The incremental upswing in Canberra home prices continued last month, supported by high household incomes and confidence from interest rates stabilising, with the prospect of a cut later in the year.
Overall, CoreLogics’ March Home Value Index reported a 0.4 per cent rise in prices, taking the increase for the first quarter of 2024 to almost 1 per cent.
Detached houses led the way with a 0.5 per cent increase, while prices for townhouses and units were just in the positive.
House prices are now 0.9 per cent up for the quarter, and townhouses and units are just 0.2 per cent up.
Canberra’s rising market sits above Sydney and Melbourne but behind Brisbane, Adelaide and Perth.
However, while falling affordability seems to be driving demand for less expensive townhouses and units in the other capitals, that section of the market appears to have plateaued due to reasonable supply.
The Property Collective Director of Sales and Projects Will Honey said some of that supply came from first-home buyers and investors from a few years ago who had built up equity and were now looking for bigger properties or taking a profit.
He said the house price growth came from the demand for prestige homes in the inner north and inner south.
He said rates being kept on hold had ignited buyer activity in higher-end suburbs where they saw value and expected prices to move later, especially if there was a rate cut.
“They’re jumping now rather than waiting until later.
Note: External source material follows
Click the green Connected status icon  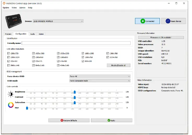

Buy now and fix rates later appears to be the strategy,” Mr Honey said.
He said the market was generally patchy, with good walk-throughs and auction numbers depending on the property.
Most first-home-buyer activity was in the outer suburbs and more affordable townhouse and apartment sectors, but investors were not returning to the market with the same force as reported in other capital cities.
Mr Honey said household incomes were still strong in Canberra and serviceability was better than in other markets.
But if prices kept rising, they would eventually hit a wall, especially if interest rates did not fall.
“There has to come a point where wage growth has to increase or prices will come back because household income can’t sustain the level of mortgage payments,” Mr Honey said.
“It happened during peak and we’ll probably face that again.”
CoreLogic executive research director Tim Lawless said the Canberra market was much healthier than some of the other capitals, with growth only 2 per cent and the median price rising $15,500 over the past 12 months.
“It looks like a much more sustainable rate of growth, roughly in line with income growth,” he said.
The fact that values were not rising too quickly was a reassurance that affordability was not blowing out like other markets.
“Canberra has done a much better job getting supply into the market over the past five years or so,” he said.
“It doesn’t appear to have the imbalance between an undersupply and demand, driving prices higher in most other cities.”